◆ Records shown ◆
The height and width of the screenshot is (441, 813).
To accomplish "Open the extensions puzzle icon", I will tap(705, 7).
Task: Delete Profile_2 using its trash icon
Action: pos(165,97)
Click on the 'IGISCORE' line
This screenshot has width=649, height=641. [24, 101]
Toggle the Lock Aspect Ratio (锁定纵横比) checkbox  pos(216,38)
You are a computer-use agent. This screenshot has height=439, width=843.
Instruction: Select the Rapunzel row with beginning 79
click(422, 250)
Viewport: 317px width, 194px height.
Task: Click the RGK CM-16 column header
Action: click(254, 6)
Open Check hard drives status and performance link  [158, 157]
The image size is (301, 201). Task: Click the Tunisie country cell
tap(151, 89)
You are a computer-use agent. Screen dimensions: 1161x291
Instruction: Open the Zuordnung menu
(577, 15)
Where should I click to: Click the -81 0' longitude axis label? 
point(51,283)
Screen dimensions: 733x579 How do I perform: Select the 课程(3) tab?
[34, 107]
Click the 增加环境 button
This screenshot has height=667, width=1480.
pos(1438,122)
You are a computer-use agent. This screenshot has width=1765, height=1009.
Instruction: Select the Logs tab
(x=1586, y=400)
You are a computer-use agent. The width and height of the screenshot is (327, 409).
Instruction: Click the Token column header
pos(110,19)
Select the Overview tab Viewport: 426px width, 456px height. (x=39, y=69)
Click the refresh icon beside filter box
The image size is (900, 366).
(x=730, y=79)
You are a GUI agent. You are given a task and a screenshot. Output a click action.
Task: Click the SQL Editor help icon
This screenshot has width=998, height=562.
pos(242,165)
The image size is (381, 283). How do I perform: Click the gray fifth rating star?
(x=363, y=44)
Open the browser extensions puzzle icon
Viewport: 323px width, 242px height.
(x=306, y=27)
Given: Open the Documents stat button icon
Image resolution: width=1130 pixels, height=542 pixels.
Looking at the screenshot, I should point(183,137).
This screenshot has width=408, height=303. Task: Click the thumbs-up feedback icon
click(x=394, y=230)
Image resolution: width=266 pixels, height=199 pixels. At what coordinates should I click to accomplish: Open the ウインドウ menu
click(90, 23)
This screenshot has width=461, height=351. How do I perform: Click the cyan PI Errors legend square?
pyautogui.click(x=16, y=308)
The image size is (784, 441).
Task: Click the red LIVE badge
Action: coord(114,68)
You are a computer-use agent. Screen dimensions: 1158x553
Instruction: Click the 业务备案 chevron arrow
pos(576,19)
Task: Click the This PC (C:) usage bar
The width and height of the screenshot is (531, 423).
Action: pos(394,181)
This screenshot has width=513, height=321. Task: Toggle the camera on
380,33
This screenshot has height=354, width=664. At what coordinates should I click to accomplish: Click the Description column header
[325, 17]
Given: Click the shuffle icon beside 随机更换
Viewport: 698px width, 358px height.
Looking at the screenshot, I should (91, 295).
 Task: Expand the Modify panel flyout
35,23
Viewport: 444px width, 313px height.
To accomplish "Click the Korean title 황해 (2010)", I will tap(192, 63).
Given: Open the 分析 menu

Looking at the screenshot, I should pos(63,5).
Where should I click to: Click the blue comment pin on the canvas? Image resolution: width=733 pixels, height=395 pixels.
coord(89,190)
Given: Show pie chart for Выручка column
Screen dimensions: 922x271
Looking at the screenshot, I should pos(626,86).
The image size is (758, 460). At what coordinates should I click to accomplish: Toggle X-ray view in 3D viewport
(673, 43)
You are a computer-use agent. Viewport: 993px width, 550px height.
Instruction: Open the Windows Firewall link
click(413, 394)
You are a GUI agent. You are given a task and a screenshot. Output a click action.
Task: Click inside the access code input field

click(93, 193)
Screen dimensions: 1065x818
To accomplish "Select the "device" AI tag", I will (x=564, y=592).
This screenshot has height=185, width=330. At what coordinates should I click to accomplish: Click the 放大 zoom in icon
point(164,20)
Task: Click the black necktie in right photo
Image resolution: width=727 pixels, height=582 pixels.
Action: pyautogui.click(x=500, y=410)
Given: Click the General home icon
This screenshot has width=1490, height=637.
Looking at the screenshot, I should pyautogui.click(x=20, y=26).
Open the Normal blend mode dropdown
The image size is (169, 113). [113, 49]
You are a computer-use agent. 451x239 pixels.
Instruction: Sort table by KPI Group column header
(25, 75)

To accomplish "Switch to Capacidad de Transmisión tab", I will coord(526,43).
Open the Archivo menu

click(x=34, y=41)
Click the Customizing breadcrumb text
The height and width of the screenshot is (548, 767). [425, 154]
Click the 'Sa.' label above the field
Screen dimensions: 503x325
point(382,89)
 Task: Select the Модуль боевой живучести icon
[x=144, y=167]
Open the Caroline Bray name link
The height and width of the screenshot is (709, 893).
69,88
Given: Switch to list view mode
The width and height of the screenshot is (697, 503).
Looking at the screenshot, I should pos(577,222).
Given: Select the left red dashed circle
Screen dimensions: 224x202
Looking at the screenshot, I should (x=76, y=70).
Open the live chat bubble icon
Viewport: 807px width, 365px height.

◆ Assignment ◆
The listing above is to be reproduced without a single change.

◆ Reply ◆
The height and width of the screenshot is (441, 813).
To accomplish "Open the extensions puzzle icon", I will tap(705, 7).
Task: Delete Profile_2 using its trash icon
Action: pos(165,97)
Click on the 'IGISCORE' line
This screenshot has width=649, height=641. [24, 101]
Toggle the Lock Aspect Ratio (锁定纵横比) checkbox  pos(216,38)
You are a computer-use agent. This screenshot has height=439, width=843.
Instruction: Select the Rapunzel row with beginning 79
click(422, 250)
Viewport: 317px width, 194px height.
Task: Click the RGK CM-16 column header
Action: click(254, 6)
Open Check hard drives status and performance link  [158, 157]
The image size is (301, 201). Task: Click the Tunisie country cell
tap(151, 89)
You are a computer-use agent. Screen dimensions: 1161x291
Instruction: Open the Zuordnung menu
(577, 15)
Where should I click to: Click the -81 0' longitude axis label? 
point(51,283)
Screen dimensions: 733x579 How do I perform: Select the 课程(3) tab?
[34, 107]
Click the 增加环境 button
This screenshot has height=667, width=1480.
pos(1438,122)
You are a computer-use agent. This screenshot has width=1765, height=1009.
Instruction: Select the Logs tab
(x=1586, y=400)
You are a computer-use agent. The width and height of the screenshot is (327, 409).
Instruction: Click the Token column header
pos(110,19)
Select the Overview tab Viewport: 426px width, 456px height. (x=39, y=69)
Click the refresh icon beside filter box
The image size is (900, 366).
(x=730, y=79)
You are a GUI agent. You are given a task and a screenshot. Output a click action.
Task: Click the SQL Editor help icon
This screenshot has width=998, height=562.
pos(242,165)
The image size is (381, 283). How do I perform: Click the gray fifth rating star?
(x=363, y=44)
Open the browser extensions puzzle icon
Viewport: 323px width, 242px height.
(x=306, y=27)
Given: Open the Documents stat button icon
Image resolution: width=1130 pixels, height=542 pixels.
Looking at the screenshot, I should point(183,137).
This screenshot has width=408, height=303. Task: Click the thumbs-up feedback icon
click(x=394, y=230)
Image resolution: width=266 pixels, height=199 pixels. At what coordinates should I click to accomplish: Open the ウインドウ menu
click(90, 23)
This screenshot has width=461, height=351. How do I perform: Click the cyan PI Errors legend square?
pyautogui.click(x=16, y=308)
The image size is (784, 441).
Task: Click the red LIVE badge
Action: coord(114,68)
You are a computer-use agent. Screen dimensions: 1158x553
Instruction: Click the 业务备案 chevron arrow
pos(576,19)
Task: Click the This PC (C:) usage bar
The width and height of the screenshot is (531, 423).
Action: pos(394,181)
This screenshot has width=513, height=321. Task: Toggle the camera on
380,33
This screenshot has height=354, width=664. At what coordinates should I click to accomplish: Click the Description column header
[325, 17]
Given: Click the shuffle icon beside 随机更换
Viewport: 698px width, 358px height.
Looking at the screenshot, I should (91, 295).
 Task: Expand the Modify panel flyout
35,23
Viewport: 444px width, 313px height.
To accomplish "Click the Korean title 황해 (2010)", I will tap(192, 63).
Given: Open the 分析 menu

Looking at the screenshot, I should pos(63,5).
Where should I click to: Click the blue comment pin on the canvas? Image resolution: width=733 pixels, height=395 pixels.
coord(89,190)
Given: Show pie chart for Выручка column
Screen dimensions: 922x271
Looking at the screenshot, I should pos(626,86).
The image size is (758, 460). At what coordinates should I click to accomplish: Toggle X-ray view in 3D viewport
(673, 43)
You are a computer-use agent. Viewport: 993px width, 550px height.
Instruction: Open the Windows Firewall link
click(413, 394)
You are a GUI agent. You are given a task and a screenshot. Output a click action.
Task: Click inside the access code input field

click(93, 193)
Screen dimensions: 1065x818
To accomplish "Select the "device" AI tag", I will (x=564, y=592).
This screenshot has height=185, width=330. At what coordinates should I click to accomplish: Click the 放大 zoom in icon
point(164,20)
Task: Click the black necktie in right photo
Image resolution: width=727 pixels, height=582 pixels.
Action: pyautogui.click(x=500, y=410)
Given: Click the General home icon
This screenshot has width=1490, height=637.
Looking at the screenshot, I should pyautogui.click(x=20, y=26).
Open the Normal blend mode dropdown
The image size is (169, 113). [113, 49]
You are a computer-use agent. 451x239 pixels.
Instruction: Sort table by KPI Group column header
(25, 75)

To accomplish "Switch to Capacidad de Transmisión tab", I will coord(526,43).
Open the Archivo menu

click(x=34, y=41)
Click the Customizing breadcrumb text
The height and width of the screenshot is (548, 767). [425, 154]
Click the 'Sa.' label above the field
Screen dimensions: 503x325
point(382,89)
 Task: Select the Модуль боевой живучести icon
[x=144, y=167]
Open the Caroline Bray name link
The height and width of the screenshot is (709, 893).
69,88
Given: Switch to list view mode
The width and height of the screenshot is (697, 503).
Looking at the screenshot, I should pos(577,222).
Given: Select the left red dashed circle
Screen dimensions: 224x202
Looking at the screenshot, I should (x=76, y=70).
Open the live chat bubble icon
Viewport: 807px width, 365px height.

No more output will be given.